Rep. Michele Bachmann, who has said she won’t vote to raise the nation’s debt ceiling unless the health care overhaul enacted last year is defunded, said she also wants the United States to focus on paying off its debt first.
“Don’t let anyone tell you that by increasing the debt limit — the ability for the federal government to keep borrowing — that somehow that’s going to show the world that we’re even more creditworthy, because we’re borrowing,” the Minnesota Republican said on “Fox News Sunday.”
Deputy Treasury Secretary Neal Wolin has responded that prioritizing payments to investors over other U.S. obligations would be default by another name. “Well, that’s his opinion,” Bachmann responded Sunday, insisting that she is not advocating defaulting.
Ongoing budget talks between two groups — the Senate’s “gang of six” and Vice President Joseph Biden’s newly formed bicameral and bipartisan budget working group — will also draw attention over the next few weeks. The three Republicans and three Democrats in the Senate working group have kept their discussions under wraps, and member Kent Conrad offered no hints Sunday of what they might unveil.
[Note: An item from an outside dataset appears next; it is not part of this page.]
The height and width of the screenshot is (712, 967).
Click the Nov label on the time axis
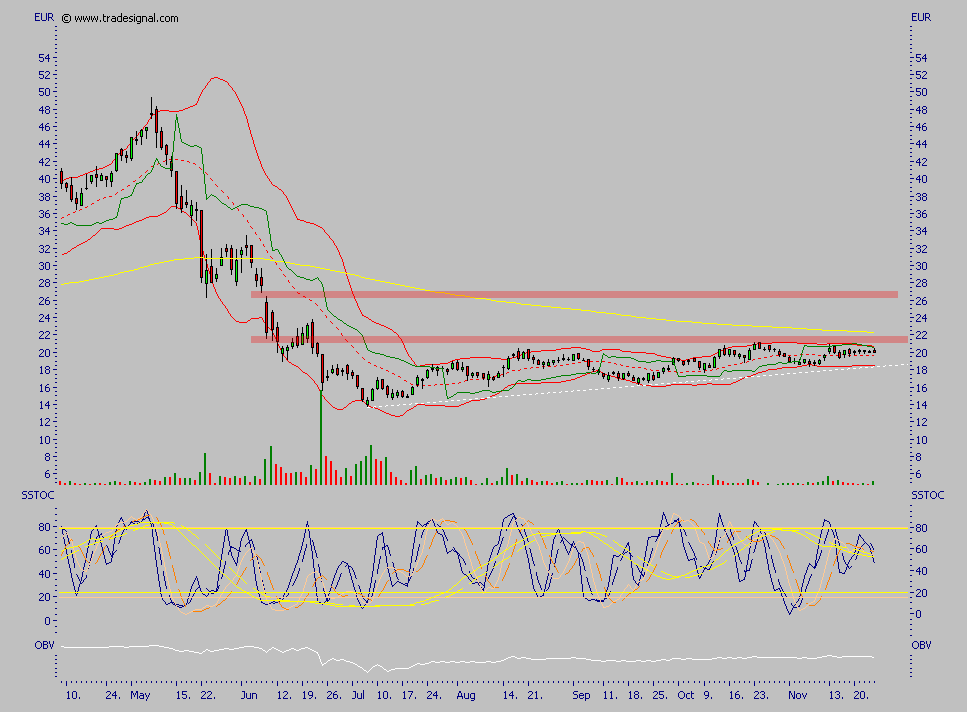pos(796,693)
“I can say we’ve made enormous progress in the group, and I hope that we’re able to announce an agreement soon,” the North Dakota Democrat, who is chairman of the Senate Budget Committee, said on “Fox News Sunday.” “If we don’t, we’re simply not going to be relevant, because this debate marches on.”
He added that he’s optimistic that the group will put forth a plan. “Look, I have spent eight months on the commission — the [president’s] fiscal commission,” he said. “I have spent five months in this negotiation. I wouldn’t have spent all this time if I didn’t think there was a serious chance of reaching an agreement.”
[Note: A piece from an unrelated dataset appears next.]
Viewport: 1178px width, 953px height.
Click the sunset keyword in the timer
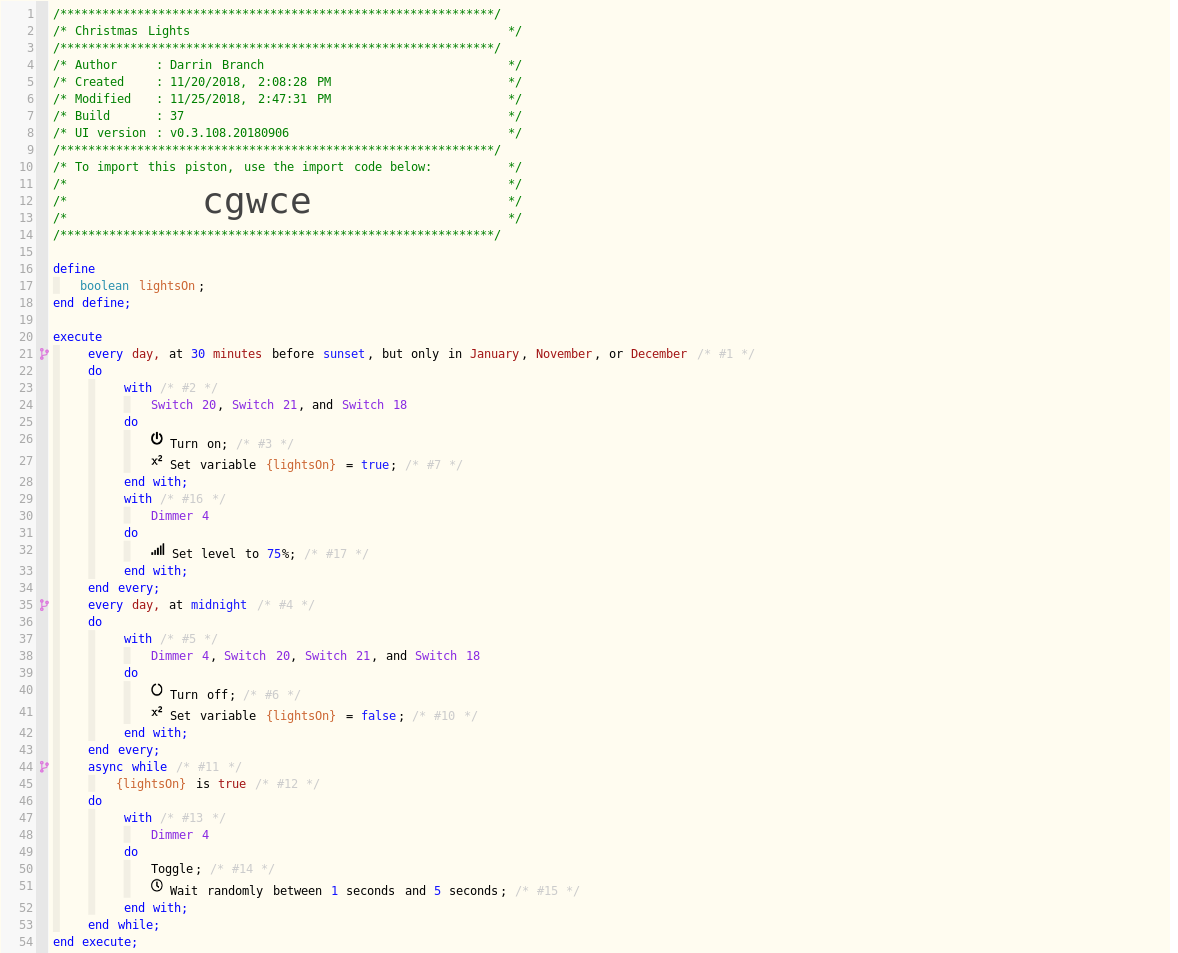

Conrad said he was not prepared to weigh in on a proposal that would cap deficits, which Senate Majority Leader Harry Reid (D-Nev.) has endorsed. Conrad said he first needs to see the details, but ultimately he wants a comprehensive plan that includes tax and spending reforms.
Sen. Lindsey Graham, appearing on the same program, challenged Conrad’s bipartisan group to release an alternative to the budget resolution authored by House Budget Chairman Paul Ryan (R-Wis.), which the lower chamber passed along party lines last month.
“We’ve got an unsustainable system when it comes to Medicare,” the South Carolina Republican said. “What Paul Ryan did, he saved it from what I believe to be a complete failure over time. If you can get a better way to do it, do it. But just criticizing someone who is trying to fix a problem doesn’t impress me. You’ve got a better alternative, put it on the floor and let’s vote on it.”
Ryan’s plan doesn’t have the votes to pass in the Senate, Graham added. Ryan, who appeared on ABC’s “This Week” on Sunday, acknowledged his plan “could hurt us politically.” But, he said, “I don’t care about that.”